AI-assisted modernization works best for mission-critical, stable systems that still matter to the business but carry a lot of technical debt, older frameworks, or thin documentation.
Good fits include legacy systems built in COBOL, RPG, Fortran, Perl, and older Java or .NET stacks that have become hard to maintain or test. In these cases, AI can map complex dependencies and surface buried business logic, which helps teams modernize in a safer, step-by-step way.
What risks should teams watch for when using generative AI on legacy code?
Generative AI often works from partial code, not the whole system. That means it can miss cross-file dependencies, full application context, and the downstream effects of a change. When that happens, you can end up with silent regressions, broken integrations, bad technical details, or even made-up API behavior.
There’s another problem too: it can wipe out undocumented tribal knowledge or hidden constraints that live in a team’s heads, not in the codebase. So teams shouldn’t treat it like an autonomous engineer. Human validation, baseline testing, and small, reviewable pull requests are key if you want to cut down on errors and security risks.
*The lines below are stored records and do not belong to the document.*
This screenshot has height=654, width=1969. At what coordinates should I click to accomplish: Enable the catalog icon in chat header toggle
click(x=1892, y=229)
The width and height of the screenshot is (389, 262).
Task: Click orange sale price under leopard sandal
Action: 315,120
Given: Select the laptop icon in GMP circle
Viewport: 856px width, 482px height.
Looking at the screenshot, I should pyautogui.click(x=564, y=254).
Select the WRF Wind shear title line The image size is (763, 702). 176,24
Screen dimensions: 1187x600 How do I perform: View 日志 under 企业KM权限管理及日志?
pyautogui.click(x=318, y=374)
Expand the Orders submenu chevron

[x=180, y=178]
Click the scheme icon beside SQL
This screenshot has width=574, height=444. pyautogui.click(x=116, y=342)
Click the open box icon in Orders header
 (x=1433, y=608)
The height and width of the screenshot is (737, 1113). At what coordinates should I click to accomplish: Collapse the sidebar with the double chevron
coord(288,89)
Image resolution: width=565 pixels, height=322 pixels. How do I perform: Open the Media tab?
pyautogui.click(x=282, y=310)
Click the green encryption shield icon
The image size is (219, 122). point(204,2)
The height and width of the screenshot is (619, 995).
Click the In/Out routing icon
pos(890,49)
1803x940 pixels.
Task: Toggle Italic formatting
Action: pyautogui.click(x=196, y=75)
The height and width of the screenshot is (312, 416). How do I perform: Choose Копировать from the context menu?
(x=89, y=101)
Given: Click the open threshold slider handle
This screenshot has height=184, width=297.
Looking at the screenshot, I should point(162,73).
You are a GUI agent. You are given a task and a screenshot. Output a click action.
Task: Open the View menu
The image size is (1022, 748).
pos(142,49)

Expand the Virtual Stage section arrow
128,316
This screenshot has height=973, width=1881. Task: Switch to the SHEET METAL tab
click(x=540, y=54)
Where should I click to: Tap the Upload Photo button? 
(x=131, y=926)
How should companies measure ROI before scaling beyond a pilot?
Before you scale anything, set a clear baseline. Audit your technical debt, integrations, and legacy maintenance costs so you know where you're starting from.
During the pilot, track cost and performance with telemetry. Focus on metrics like refactoring cycle time, developer productivity, and translation accuracy.
Then stack those results against your operating goals, such as lower cloud costs, faster feature delivery, and fewer defects. Standardized, automated reporting helps show that those gains can be repeated instead of being one-off wins.